*Exercise description:*
Tell how many lines in these records contain the string "agent", with only the number as the reply.
BEGIN Provided information
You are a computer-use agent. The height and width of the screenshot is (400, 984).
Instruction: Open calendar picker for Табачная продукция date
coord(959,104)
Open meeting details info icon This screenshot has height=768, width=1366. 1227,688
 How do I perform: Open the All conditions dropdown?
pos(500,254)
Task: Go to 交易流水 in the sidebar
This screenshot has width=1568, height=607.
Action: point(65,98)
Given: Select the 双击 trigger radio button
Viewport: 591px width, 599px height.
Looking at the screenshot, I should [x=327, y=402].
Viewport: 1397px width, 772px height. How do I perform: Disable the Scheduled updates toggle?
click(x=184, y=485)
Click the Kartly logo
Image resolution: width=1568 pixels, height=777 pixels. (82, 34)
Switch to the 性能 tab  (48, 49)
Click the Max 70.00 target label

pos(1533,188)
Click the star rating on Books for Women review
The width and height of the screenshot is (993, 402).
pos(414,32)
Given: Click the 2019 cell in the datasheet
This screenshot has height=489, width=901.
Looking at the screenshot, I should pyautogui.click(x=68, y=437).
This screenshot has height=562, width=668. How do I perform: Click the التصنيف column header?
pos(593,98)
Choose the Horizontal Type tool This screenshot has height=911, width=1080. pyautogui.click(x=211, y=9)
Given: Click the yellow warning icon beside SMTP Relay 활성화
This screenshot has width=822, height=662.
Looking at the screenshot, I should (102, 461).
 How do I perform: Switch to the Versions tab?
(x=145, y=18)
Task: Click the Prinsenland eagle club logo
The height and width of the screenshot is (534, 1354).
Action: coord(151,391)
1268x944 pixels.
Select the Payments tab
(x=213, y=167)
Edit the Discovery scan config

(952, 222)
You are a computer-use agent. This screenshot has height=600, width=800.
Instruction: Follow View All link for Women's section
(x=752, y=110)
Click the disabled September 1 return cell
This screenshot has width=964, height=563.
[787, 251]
END Provided information
*Response area:*
2